§ Challenge: Could you rewrite all of the records below, changing "GUI agent" to "GUI assistant" and leaving everything else unchanged?
++++
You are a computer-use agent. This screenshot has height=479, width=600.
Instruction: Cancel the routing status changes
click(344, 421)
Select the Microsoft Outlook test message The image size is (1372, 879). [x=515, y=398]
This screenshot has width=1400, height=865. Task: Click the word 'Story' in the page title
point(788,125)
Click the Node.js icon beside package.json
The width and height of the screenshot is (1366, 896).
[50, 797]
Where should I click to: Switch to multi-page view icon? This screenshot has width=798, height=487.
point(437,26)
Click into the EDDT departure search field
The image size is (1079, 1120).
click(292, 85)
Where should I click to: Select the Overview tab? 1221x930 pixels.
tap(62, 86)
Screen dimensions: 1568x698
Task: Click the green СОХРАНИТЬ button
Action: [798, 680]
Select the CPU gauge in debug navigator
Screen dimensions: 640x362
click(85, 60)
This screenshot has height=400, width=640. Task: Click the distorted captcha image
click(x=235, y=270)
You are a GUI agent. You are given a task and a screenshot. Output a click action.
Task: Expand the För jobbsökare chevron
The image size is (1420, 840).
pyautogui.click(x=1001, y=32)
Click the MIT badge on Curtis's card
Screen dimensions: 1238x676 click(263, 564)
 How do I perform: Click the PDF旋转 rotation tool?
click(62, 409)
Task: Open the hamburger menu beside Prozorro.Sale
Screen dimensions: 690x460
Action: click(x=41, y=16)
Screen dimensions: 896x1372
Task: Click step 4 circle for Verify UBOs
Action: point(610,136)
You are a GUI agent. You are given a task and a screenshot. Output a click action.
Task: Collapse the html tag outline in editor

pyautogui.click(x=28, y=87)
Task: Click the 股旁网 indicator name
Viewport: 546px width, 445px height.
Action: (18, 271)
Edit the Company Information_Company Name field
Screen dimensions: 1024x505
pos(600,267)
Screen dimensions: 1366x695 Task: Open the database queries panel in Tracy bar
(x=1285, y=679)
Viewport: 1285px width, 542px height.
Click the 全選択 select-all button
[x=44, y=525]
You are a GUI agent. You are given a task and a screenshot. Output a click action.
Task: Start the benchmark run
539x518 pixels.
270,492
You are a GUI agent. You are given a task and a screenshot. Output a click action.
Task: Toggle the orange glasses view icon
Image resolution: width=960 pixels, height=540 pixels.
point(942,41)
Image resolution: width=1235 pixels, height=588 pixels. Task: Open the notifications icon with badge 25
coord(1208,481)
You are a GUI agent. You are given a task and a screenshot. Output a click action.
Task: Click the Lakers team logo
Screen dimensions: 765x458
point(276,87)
++++
§ Worked solution:
You are a computer-use agent. This screenshot has height=479, width=600.
Instruction: Cancel the routing status changes
click(344, 421)
Select the Microsoft Outlook test message The image size is (1372, 879). [x=515, y=398]
This screenshot has width=1400, height=865. Task: Click the word 'Story' in the page title
point(788,125)
Click the Node.js icon beside package.json
The width and height of the screenshot is (1366, 896).
[50, 797]
Where should I click to: Switch to multi-page view icon? This screenshot has width=798, height=487.
point(437,26)
Click into the EDDT departure search field
The image size is (1079, 1120).
click(292, 85)
Where should I click to: Select the Overview tab? 1221x930 pixels.
tap(62, 86)
Screen dimensions: 1568x698
Task: Click the green СОХРАНИТЬ button
Action: [798, 680]
Select the CPU gauge in debug navigator
Screen dimensions: 640x362
click(85, 60)
This screenshot has height=400, width=640. Task: Click the distorted captcha image
click(x=235, y=270)
You are a GUI assistant. You are given a task and a screenshot. Output a click action.
Task: Expand the För jobbsökare chevron
The image size is (1420, 840).
pyautogui.click(x=1001, y=32)
Click the MIT badge on Curtis's card
Screen dimensions: 1238x676 click(263, 564)
 How do I perform: Click the PDF旋转 rotation tool?
click(62, 409)
Task: Open the hamburger menu beside Prozorro.Sale
Screen dimensions: 690x460
Action: click(x=41, y=16)
Screen dimensions: 896x1372
Task: Click step 4 circle for Verify UBOs
Action: point(610,136)
You are a GUI assistant. You are given a task and a screenshot. Output a click action.
Task: Collapse the html tag outline in editor

pyautogui.click(x=28, y=87)
Task: Click the 股旁网 indicator name
Viewport: 546px width, 445px height.
Action: (18, 271)
Edit the Company Information_Company Name field
Screen dimensions: 1024x505
pos(600,267)
Screen dimensions: 1366x695 Task: Open the database queries panel in Tracy bar
(x=1285, y=679)
Viewport: 1285px width, 542px height.
Click the 全選択 select-all button
[x=44, y=525]
You are a GUI assistant. You are given a task and a screenshot. Output a click action.
Task: Start the benchmark run
539x518 pixels.
270,492
You are a GUI assistant. You are given a task and a screenshot. Output a click action.
Task: Toggle the orange glasses view icon
Image resolution: width=960 pixels, height=540 pixels.
point(942,41)
Image resolution: width=1235 pixels, height=588 pixels. Task: Open the notifications icon with badge 25
coord(1208,481)
You are a GUI assistant. You are given a task and a screenshot. Output a click action.
Task: Click the Lakers team logo
Screen dimensions: 765x458
point(276,87)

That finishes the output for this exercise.